Tres años después de su primer éxito con el público, las cosas le van bastante mejor a Bridget Jones: en el comienzo de la segunda entrega de lo que amenaza con convertirse en una saga interminable, la chica en cuestión ya no anota obsesivamente en su diario personal las calorías, los cigarrillos y el alcohol de más que suma su cuerpo sino la cantidad –y no son pocas– de “revolcadas” (sic) con su novio, el flemático abogado Mark Darcy. Semejante gimnasia no ha logrado que Bridget baje de peso, pero esa ya no parece ser tampoco una preocupación. Al fin y al cabo, Mark la quiere tal como ella es: no sólo con sus kilos de más, sino también con su inveterada costumbre de meterse tontamente en problemas y hablar siempre de más.
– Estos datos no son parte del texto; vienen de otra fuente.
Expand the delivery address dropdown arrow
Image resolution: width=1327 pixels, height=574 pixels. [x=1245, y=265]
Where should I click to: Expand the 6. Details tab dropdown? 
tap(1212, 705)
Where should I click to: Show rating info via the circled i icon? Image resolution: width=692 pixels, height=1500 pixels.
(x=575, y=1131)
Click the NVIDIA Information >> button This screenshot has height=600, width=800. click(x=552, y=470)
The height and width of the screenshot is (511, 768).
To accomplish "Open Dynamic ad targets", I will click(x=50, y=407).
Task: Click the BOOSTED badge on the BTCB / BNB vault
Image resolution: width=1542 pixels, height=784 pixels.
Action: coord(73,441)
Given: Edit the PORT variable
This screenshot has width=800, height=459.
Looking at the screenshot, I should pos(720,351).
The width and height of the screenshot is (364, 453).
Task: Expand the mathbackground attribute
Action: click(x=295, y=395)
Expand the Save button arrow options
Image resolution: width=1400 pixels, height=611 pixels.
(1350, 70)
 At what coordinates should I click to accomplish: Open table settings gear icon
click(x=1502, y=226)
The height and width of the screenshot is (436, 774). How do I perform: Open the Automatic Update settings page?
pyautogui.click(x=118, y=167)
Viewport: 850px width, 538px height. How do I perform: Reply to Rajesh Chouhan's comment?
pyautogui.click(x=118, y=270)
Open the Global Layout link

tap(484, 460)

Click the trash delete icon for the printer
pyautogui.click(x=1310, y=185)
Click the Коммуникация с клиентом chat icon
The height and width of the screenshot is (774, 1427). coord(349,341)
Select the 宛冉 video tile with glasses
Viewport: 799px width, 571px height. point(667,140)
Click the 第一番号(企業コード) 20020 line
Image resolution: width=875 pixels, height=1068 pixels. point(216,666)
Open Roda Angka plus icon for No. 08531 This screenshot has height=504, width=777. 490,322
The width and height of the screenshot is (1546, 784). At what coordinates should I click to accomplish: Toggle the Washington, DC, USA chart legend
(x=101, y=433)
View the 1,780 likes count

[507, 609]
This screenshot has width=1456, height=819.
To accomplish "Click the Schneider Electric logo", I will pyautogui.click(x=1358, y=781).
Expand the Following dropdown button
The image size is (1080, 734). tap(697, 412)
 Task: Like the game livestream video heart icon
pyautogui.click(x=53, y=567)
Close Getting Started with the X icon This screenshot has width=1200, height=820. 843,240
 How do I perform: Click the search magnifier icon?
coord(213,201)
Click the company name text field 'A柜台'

Salida de la pluma de la periodista británica Helen Fielding, que supo convertir una columna semanal en un best seller, Bridget Jones no tardó en pasar al cine, de la mano de la productora Working Title, la misma que le dio al cine inglés dos de las comedias más taquilleras de los últimos años, Cuatro bodas y un funeral y Un lugar llamado Notting Hill. La película obtuvo una publicidad adicional con la polémica mediática que se armó alrededor de la elección de la texana Renée Zellweger para encarnar a la londinense Bridget Jones, un debate que ya fue largamente superado no sólo por el éxito de la primera película, sino porque si hay algo que el cine industrial ha conseguido es globalizar y homogeneizar su identidad, al punto de que ahora todas las películas dirigidas a esa entelequia llamada “gran público” parecen iguales (igualmente mediocres, se diría), no importa si salen de los estudios de Hollywood o de Pine- wood, del otro lado del mundo.
Gran parte del éxito de la película inicial –y Zellweger fue la primera en reconocerlo– fue la cantidad de mujeres de treintaypico que se identificaron no sólo con la seguidilla de desventuras amorosas de Bridget, sino muy especialmente con sus angustiantes problemas de peso (problemas que la actriz, por cierto, no tiene: emulando a Robert De Niro, sube y baja a voluntad, según las necesidades del personaje). Ahora, en Al borde de la razón, la autoestima de Bridget está bastante más alta, por lo que la película se concentra más bien en sus celos. No puede creer que finalmente haya conseguido novio y está convencida –y sus amigos hacen todo lo posible para que así sea– de que la primera abogada de piernas largas que pase por delante de Mark se lo quitará de un plumazo.
Concebida a la manera de los viejos folletines de Corín Tellado (pero con canciones interpretadas por Sting y Robbie Williams, entre muchos otros), la nueva Bridget Jones es un canto al lugar común y el conformismo. Todo el tiempo, una y otro se pasan proclamando su amor, pero parecería que lo único que le preocupa a Bridget (cuya pasión va en sentido inversamente proporcional a la cantidad de mohínes que le regala a la cámara) es que Mark la lleve al altar de la iglesia, vestida de blanco. Un viaje a Tailandia, donde todas las mujeres de Bangkok son señaladas como drogadictas y prostitutas, y un inesperado encuentro con una abogada lesbiana se ocupan de ratificar la “normalidad” a la que aspira Bridget: gordita (por qué no, como tantas) y casada como Dios manda.